The standards are effective for audits of financial statements for periods beginning on or after 15 December 2022. By this date, audit firms are also required to have designed and implemented a system of quality management. In the UK, the FRC is ‘strongly encouraging’ early adoption. 

Overview of standards

ISQM 1

ISQM 1 replaces ISQC 1. The requirements of the new standard are extensive and represent a very significant change from ISQC 1. 

ISQM 1 introduces a new risk-based approach to quality management at the firm level. This requires the firm to establish quality objectives, identify and assess quality risks, specifically with regard to the nature and circumstances of the individual firm and its engagements, and design and implement responses to address those risks. This is a much more forward-looking, proactive approach than that currently required under ISQC 1, which focuses more on policies and procedures. It is also expected to be an iterative approach that will require revisiting and continuous improvement.

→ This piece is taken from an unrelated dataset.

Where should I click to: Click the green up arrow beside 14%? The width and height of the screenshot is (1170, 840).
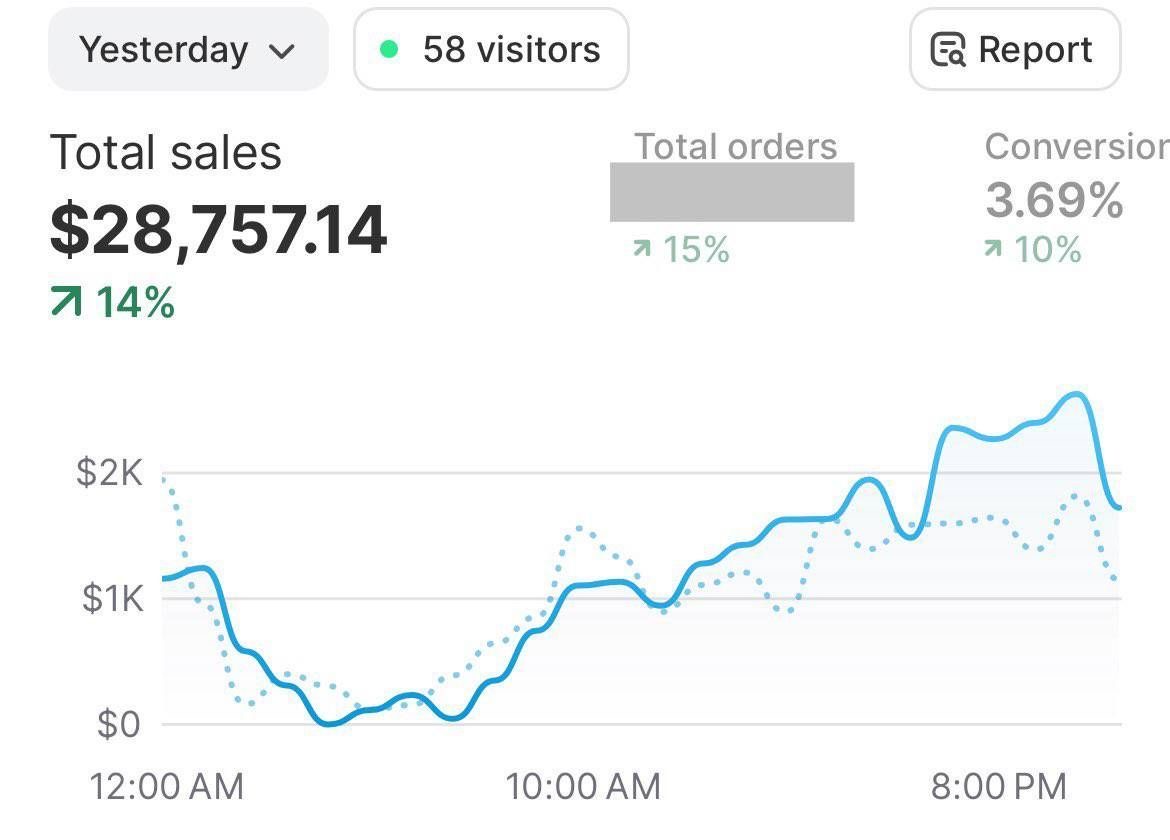tap(66, 302)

The key requirements of ISQM 1 include:

• the introduction of a risk assessment process;
• a new emphasis on quality management;
• references to audit automation, including audit software and data analytics;
• specific references to service providers, such as the training groups and publishers that design and supply audit methodologies;
• changes to monitoring and remediation, including a specific requirement to use root cause analysis; and
• documentation requirements.

Visit ICAEW’s quality management hub for further information on ISQM 1.

ISQM 2

ISQM 2 Engagement Quality Reviews is a new standard setting out the appointment and eligibility of the engagement quality reviewer and the engagement quality reviewer’s responsibilities relating to the performance and documentation of an engagement quality review (EQR). This EQR is not something entirely new: it was previously the engagement quality control review (EQCR) in ISQC 1 and in ISA 220 (before the latest revisions).

The requirements have, however, been enhanced and the scope for such reviews expanded. ISQM 2 extends the requirements in relation to EQRs. These requirements would apply to audits of listed entities, Public Interest Entities (PIEs), when required by law or regulation, public reporting under UK Standards for Investment Reporting (SIRS), reporting to the UK Financial Conduct Authority on compliance with CASS (or the ‘Client Assets Sourcebook’), and when otherwise determined by the firm as being necessary to address quality risk.

• Access further information on ISQM 2

ISA 220 (Revised)

Significant revisions have been made to ISA 220 Quality Management for an Audit of Financial Statements, which clarify and strengthen the key elements of quality management at the engagement level. These include changes to the definition of the engagement team and a new stand-back requirement for the engagement partner to determine that they have taken overall responsibility for managing and achieving quality on the audit engagement.